### EXCERPTED TEXT
:::::
# Question on plow chain



## Dodgesnofiter (Sep 8, 2010)

https://www.facebook.com/photo.php?...73681901758.1073741827.100000874060956&type=3

https://www.facebook.com/photo.php?...73681901758.1073741827.100000874060956&type=3

Changing from fixed rod lift from a tractor to a chain, as it should be. Question is should I just run the chain through the lift plate or put a pin with hook on it? Otherwise I will just use the threaded rod that is on there till after this storm. I have attached picture of lift rod and plow lift plate/triangle. Thank you.


----------



## peteo1 (Jul 4, 2011)

The other 3 threads didn't answer this?


----------



## Randall Ave (Oct 29, 2014)

Just use a grade 8 bolt, and a lock nut, run chain the bolt. Your are going to need to remove the top hose, and put a breather on the cylinder for it to work. Just my opinion.


----------



## SnoFarmer (Oct 15, 2004)

use a bolt use a clevis,

I don't see a need to remove the "top" hose or any hose.
float or power down all have the same effect with a slack chain.


----------



## Dodgesnofiter (Sep 8, 2010)

Randall Ave;2083203 said:


> Just use a grade 8 bolt, and a lock nut, run chain the bolt. Your are going to need to remove the top hose, and put a breather on the cylinder for it to work. Just my opinion.


Thank you for comment. I see the above comment and don't mean to be an idiot, just bored with no snow. Appreciate your advise.


----------



## Randall Ave (Oct 29, 2014)

Not 100% sure on the hose. Been thinking on it as that setup is a little different. You are getting snow today?


----------



## Dodgesnofiter (Sep 8, 2010)

Randall Ave;2084265 said:


> Not 100% sure on the hose. Been thinking on it as that setup is a little different. You are getting snow today?


So far just sleet. May not need the truck this year. Thanks for comment.


----------



## jasonv (Nov 2, 2012)
:::::
### GIVEN DATA
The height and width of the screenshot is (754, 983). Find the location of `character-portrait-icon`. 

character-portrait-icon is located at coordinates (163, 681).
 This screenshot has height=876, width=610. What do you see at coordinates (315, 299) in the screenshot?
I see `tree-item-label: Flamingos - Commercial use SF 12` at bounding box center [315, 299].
:::::
### WHAT TO DO
**a.** List every distinct username that appears in a post header in the plow chain thread.
**b.** Reproduce the part of the plow chain thread starting at "# Question on" and ending at "plate/triangle. Thank you.".
The lines have no connection to the plow chain thread.

### ANSWERS FOR THIS EXERCISE
**a.** Dodgesnofiter, peteo1, Randall Ave, SnoFarmer, jasonv

**b.**
# Question on plow chain



## Dodgesnofiter (Sep 8, 2010)

https://www.facebook.com/photo.php?...73681901758.1073741827.100000874060956&type=3

https://www.facebook.com/photo.php?...73681901758.1073741827.100000874060956&type=3

Changing from fixed rod lift from a tractor to a chain, as it should be. Question is should I just run the chain through the lift plate or put a pin with hook on it? Otherwise I will just use the threaded rod that is on there till after this storm. I have attached picture of lift rod and plow lift plate/triangle. Thank you.